Frota clandestina e bandeira falsa
Segundo um oficial americano ouvido pela Reuters, a Guarda Revolucionária dos EUA está em busca da embarcação, que faz parte de uma frota clandestina sancionada e estaria navegando sob ordem judicial de apreensão e com bandeira falsa. O Bella 1 já havia sido anteriormente alvo de sanções dos EUA.
A medida faz parte de uma ordem executiva emitida por Trump que autoriza o bloqueio aéreo e naval à Venezuela, incluindo a interceptação de qualquer navio sancionado que entre ou saia do território venezuelano transportando petróleo. A estratégia é clara: pressionar economicamente o regime de Maduro até que o presidente deixe o poder.

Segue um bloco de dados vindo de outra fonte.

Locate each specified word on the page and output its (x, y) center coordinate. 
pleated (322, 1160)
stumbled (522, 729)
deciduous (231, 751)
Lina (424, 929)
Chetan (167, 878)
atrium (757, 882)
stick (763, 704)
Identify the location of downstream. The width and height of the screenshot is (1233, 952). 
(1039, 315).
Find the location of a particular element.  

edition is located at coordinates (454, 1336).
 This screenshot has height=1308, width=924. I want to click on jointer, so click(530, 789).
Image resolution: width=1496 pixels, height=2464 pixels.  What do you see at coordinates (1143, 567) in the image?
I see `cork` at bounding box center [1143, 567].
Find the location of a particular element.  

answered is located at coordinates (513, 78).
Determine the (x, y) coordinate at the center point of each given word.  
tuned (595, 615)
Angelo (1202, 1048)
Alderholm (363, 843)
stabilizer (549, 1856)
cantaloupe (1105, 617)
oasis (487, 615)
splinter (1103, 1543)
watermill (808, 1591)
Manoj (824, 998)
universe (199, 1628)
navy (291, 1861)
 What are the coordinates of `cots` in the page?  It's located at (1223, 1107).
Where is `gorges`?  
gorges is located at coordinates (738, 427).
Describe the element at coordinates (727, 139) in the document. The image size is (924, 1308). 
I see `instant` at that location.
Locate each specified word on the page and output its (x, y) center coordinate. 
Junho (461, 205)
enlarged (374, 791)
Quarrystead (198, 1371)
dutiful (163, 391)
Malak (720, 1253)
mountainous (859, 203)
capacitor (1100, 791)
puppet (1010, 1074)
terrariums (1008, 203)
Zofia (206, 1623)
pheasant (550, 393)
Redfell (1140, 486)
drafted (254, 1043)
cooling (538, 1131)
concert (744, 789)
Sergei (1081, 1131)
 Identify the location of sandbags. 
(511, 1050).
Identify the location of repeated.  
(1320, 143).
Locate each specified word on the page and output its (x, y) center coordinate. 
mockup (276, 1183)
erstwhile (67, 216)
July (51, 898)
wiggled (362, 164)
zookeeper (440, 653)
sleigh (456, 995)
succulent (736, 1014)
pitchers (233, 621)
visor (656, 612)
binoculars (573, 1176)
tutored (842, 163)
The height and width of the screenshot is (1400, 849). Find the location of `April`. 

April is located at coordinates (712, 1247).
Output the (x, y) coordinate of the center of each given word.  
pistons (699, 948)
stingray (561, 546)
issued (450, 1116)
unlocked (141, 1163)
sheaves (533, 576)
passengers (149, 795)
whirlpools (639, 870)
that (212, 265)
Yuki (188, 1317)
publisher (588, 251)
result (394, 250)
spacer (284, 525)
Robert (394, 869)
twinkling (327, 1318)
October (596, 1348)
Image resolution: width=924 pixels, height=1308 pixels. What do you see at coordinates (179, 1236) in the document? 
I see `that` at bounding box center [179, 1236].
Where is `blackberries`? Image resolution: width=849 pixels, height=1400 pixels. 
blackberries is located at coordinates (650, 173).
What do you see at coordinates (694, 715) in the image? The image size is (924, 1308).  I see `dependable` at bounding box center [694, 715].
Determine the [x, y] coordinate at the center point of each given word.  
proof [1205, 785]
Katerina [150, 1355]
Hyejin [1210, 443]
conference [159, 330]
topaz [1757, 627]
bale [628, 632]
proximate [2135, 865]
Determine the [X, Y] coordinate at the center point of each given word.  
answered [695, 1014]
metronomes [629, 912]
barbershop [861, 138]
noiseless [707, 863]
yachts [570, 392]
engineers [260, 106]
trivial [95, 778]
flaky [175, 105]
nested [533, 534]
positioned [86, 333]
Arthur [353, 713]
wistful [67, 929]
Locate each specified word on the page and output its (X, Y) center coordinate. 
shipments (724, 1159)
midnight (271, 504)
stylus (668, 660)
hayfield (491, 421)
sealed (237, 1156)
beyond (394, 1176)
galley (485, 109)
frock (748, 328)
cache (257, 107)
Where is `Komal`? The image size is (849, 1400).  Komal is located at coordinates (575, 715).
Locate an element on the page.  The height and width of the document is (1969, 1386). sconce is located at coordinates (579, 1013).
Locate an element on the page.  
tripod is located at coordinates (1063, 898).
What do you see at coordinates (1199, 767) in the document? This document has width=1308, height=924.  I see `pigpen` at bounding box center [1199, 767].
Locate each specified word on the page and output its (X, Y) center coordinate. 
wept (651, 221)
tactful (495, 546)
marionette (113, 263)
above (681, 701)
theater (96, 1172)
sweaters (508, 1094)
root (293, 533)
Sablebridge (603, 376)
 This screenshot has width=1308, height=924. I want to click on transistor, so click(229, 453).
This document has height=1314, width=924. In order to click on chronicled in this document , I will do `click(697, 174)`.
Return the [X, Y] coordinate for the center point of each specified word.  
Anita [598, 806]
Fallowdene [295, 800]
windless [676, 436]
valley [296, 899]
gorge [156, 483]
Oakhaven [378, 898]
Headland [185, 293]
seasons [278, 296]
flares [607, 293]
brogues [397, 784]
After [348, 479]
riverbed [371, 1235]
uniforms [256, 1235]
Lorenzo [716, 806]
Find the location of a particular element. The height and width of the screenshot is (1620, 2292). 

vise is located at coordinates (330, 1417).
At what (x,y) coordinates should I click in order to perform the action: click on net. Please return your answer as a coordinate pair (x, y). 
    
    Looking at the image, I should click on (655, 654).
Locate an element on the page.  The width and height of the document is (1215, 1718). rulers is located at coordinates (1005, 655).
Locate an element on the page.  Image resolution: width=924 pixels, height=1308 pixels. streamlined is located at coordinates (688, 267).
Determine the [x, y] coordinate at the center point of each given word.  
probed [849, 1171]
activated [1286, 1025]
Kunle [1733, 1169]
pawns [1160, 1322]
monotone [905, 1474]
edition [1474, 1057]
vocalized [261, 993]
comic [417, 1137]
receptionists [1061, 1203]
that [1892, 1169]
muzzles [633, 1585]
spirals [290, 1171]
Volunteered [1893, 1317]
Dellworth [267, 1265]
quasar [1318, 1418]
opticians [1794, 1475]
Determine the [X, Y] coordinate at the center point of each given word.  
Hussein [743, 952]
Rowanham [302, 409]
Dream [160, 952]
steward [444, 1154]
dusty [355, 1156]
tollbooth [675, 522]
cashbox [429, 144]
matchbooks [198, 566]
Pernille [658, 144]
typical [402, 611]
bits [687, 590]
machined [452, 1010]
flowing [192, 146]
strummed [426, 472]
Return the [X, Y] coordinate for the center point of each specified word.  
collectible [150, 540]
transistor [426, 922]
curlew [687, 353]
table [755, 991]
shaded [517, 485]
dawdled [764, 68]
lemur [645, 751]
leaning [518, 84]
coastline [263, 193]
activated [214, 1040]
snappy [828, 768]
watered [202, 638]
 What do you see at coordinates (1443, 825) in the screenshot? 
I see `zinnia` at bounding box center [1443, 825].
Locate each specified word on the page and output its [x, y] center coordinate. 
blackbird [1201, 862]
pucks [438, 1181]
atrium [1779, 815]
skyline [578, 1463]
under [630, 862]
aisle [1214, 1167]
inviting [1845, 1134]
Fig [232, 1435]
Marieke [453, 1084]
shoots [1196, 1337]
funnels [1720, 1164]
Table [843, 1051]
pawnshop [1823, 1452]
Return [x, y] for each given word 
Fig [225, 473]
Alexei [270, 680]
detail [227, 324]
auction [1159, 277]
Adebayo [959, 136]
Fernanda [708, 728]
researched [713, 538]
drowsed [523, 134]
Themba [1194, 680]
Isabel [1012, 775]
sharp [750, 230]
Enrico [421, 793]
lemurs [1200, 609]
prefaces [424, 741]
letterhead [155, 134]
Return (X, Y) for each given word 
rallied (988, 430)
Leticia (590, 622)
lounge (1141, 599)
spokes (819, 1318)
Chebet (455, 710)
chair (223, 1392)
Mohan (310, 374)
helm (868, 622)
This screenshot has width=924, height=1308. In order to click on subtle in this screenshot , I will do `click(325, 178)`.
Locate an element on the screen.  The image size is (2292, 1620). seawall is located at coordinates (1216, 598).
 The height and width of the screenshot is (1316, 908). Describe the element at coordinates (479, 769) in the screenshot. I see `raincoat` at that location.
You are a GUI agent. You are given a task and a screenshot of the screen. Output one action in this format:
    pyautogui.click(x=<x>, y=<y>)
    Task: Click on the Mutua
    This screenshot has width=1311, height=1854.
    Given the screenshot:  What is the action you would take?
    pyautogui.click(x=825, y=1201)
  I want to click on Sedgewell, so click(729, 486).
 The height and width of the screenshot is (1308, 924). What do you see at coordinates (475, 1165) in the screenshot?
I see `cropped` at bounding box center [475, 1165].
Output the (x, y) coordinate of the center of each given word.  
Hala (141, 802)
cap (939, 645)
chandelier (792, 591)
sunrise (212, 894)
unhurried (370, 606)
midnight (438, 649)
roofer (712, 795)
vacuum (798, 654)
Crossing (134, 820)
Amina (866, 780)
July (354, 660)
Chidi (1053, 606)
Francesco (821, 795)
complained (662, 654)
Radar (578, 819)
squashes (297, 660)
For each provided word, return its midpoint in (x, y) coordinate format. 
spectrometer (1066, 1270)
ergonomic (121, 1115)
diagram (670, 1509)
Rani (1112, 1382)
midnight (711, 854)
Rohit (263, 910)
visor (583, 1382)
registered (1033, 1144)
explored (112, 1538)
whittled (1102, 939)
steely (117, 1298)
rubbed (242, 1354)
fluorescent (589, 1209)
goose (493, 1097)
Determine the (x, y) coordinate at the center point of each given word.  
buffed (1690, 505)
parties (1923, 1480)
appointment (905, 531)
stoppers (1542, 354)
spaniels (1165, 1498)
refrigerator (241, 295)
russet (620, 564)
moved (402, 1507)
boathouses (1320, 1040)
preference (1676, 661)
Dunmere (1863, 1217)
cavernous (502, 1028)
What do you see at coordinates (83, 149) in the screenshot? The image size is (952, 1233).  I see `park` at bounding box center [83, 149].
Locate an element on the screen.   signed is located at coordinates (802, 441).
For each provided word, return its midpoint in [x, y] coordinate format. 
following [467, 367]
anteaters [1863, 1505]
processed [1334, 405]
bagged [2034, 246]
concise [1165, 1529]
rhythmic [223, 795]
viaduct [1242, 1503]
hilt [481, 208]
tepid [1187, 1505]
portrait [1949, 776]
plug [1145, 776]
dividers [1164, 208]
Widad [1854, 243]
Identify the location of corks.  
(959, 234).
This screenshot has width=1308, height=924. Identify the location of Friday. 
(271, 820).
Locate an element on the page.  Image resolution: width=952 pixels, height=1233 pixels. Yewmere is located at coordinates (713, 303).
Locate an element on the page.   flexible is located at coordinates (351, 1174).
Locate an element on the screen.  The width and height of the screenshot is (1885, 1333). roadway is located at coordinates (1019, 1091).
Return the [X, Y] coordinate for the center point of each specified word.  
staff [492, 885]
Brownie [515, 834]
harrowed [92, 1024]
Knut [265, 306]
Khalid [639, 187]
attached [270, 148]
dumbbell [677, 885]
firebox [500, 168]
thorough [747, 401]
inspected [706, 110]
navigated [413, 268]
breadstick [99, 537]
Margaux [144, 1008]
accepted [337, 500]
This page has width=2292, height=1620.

A apreensão de múltiplos navios ocorre em meio a uma escalada histórica de tensão entre Washington e Caracas. O governo venezuelano já havia acusado os EUA de “pirataria” após a primeira apreensão e denunciado o sumiço de tripulantes – até o momento, porém, o governo Trump não se manifestou oficialmente sobre esta terceira interceptação.
Enquanto isso, a comunidade internacional acompanha com atenção o desenrolar do que se configura como um dos episódios mais diretos de confronto marítimo na região nas últimas décadas, com implicações diretas no mercado global de petróleo e na estabilidade geopolítica do Caribe.